状況を短絡的に重ね合わせて、今にも台湾が中国から侵攻されるとみるのは正しくない。
「今日のウクライナを、明日の台湾にしては絶対いけない」
2月22日、自民党の佐藤正久外交部会長は党内の会議でそう発言していた。24日のロシアによるウクライナへの本格侵攻で、その言葉の重みは増している。
ウクライナ情勢は、台湾の安全保障リスクを改めて意識する契機となった。「外部勢力による情報戦や、台湾海峡の平和と安定の破壊を防ぐ」。台湾の蘇貞昌行政院長(首相)はウクライナ情勢の緊迫を受け、中国を念頭に警戒を強めていると話した。
目先の緊迫度は高まっていない
市民の関心も高く、台湾メディアはウクライナ侵攻を盛んに報じている。

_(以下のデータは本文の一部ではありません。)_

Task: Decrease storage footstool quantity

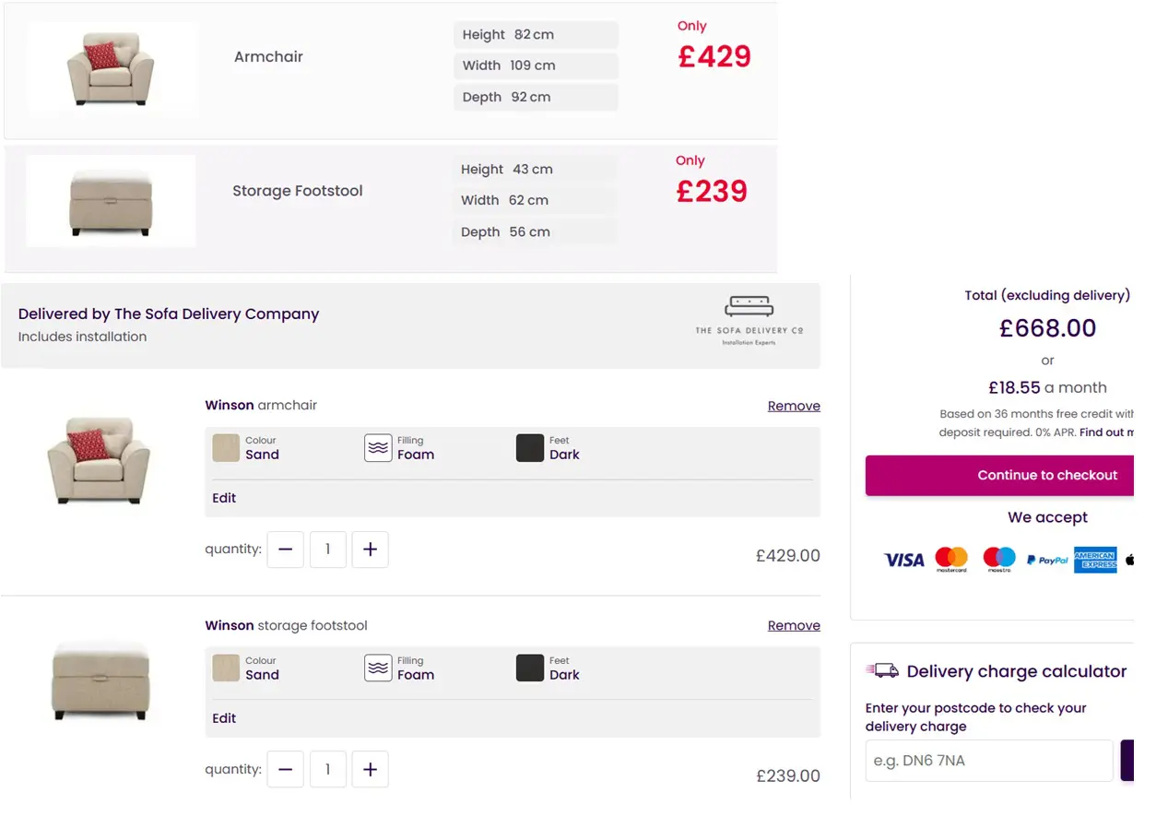Action: point(285,769)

蔡英文総統も台湾市民を動揺させるフェイクニュースの増加を懸念して、各政府機関に対策の強化を指示した。
権威主義的な大国による一方的な現状変更の脅威にさらされ、アメリカがどのように対応するかが問われる――。今のウクライナ情勢と台湾有事に、こういった類似点を見出すことはできる。しかし、状況を短絡的に重ね合わせて、今にも台湾が中国から侵攻されるとみるのは正しくない。